1 – Ilsenso della storia.
2 – Il senso del luogo.
3 – Il senso della funzione o dello scopo.
4 – Il senso della composizione (geometria e spazio).
5 – Il senso della tecnica (struttura, materiali, colore).
 
 
26 Agosto, 2005
Senza titolo
Università degli Studi di firenze - Facoltà di Architettura
LABORATORIO DI PROGETTAZIONE ARCHITETTONICA IV
A.A. 2004/2005
Corso I Prof. Arch. Adolfo Natalini
Il corso si propone di insegnare a progettare una città misurata e dignitosa con architetture appropriate. L’obiettivo è quello di apprendere la lingua della città come antidoto alle diversità e ai personalismi.
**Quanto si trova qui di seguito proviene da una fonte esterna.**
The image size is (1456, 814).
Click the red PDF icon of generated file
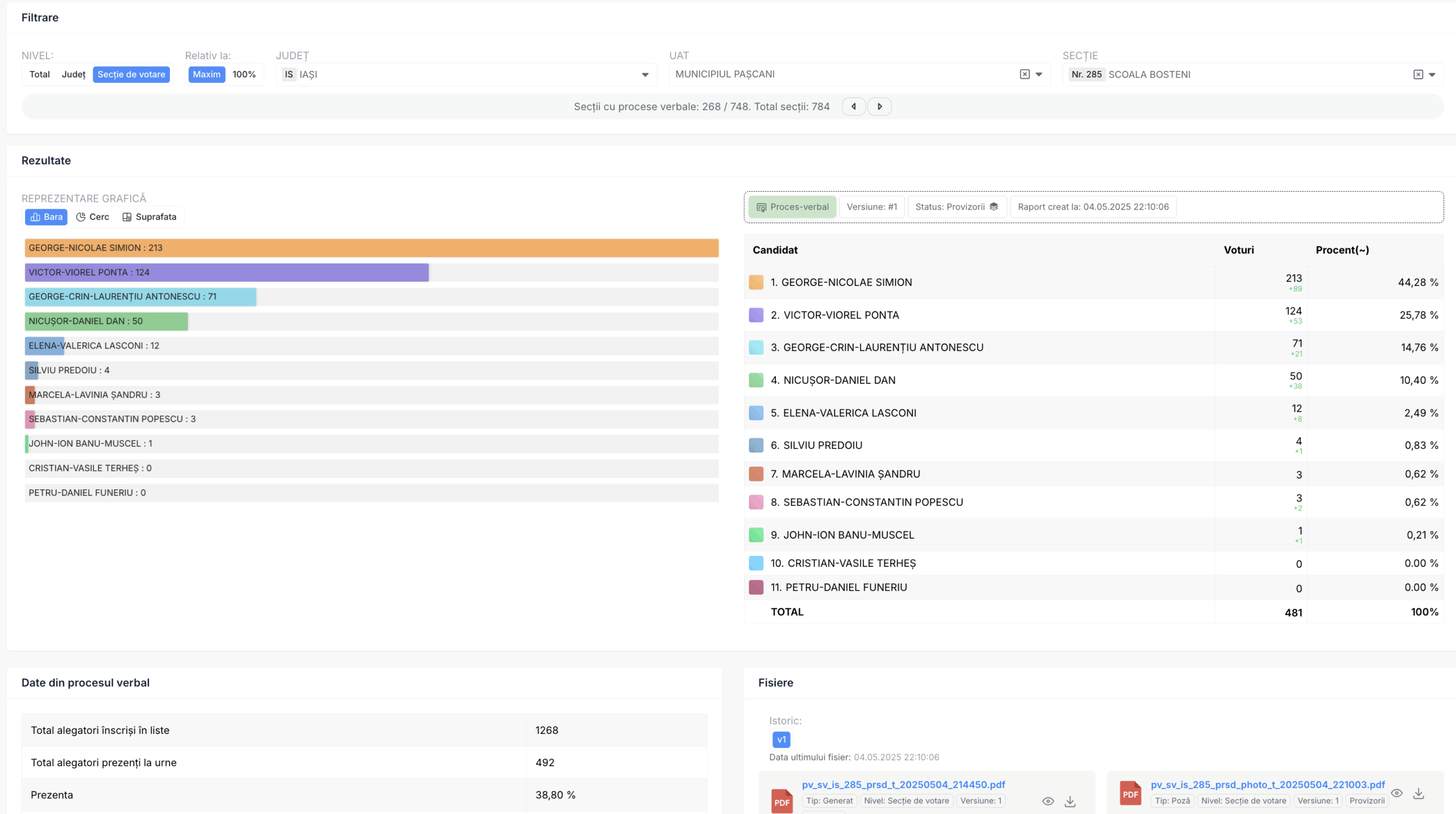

Il linguaggio urbano dell’architettura dichiara un desiderio di stare insieme (civitas), non tanto la costruzione di una nuova lingua (“Novelty is but oblivion” - la novità non è altro che dimenticanza, scriveva John Donne) ma l’approfondimento della lingua parlata della città in cui lavoriamo. Senza sforzo o intenzionalità sarà una lingua diversa (perché ognuno di noi è diverso) ma sempre basata su - e riconducibile a - una lingua comune, una koinè urbana. I libri e le riviste ci mostrano un altro panorama (poiché solo la mostruosità e la novità fanno notizia). I nostri progetti aspireranno alla normalità senza cercar di fondar metodologie o definir ragionamenti.
 
 
28 Luglio, 2005
Con Umiltà
Credo sia arrivato il momento di ritrovare ciò che ci accomuna, negando, coscientemente, quel “pluralismo volgare” che ha caratterizzato e caratterizza in maniera nefasta la nostra epoca.
Sono convinto che solo la ricerca di un’idea comune possa ridare un volto umano alla città, oggi sempre più somigliante ad una disnayland in preda al delirio.
Noto sempre più spesso che supporre la somiglianza di un progetto ad un altro viene considerato alla stregua di un’offesa grave, un qualcosa da rifiutare in maniera categorica. Questo modo di pensare è quantomeno ingenuo (per non dire stupido), ma sopratutto fuorviante.
La strada per ritrovare un comune sentire, un linguaggio ampiamente condiviso, è ancora lunga, ma ritengo sia l’unica.
Gli esempi, benché, forse, embrionali ci sono. E’ solo questione di saperli vedere e lavorarci sopra: con umiltà.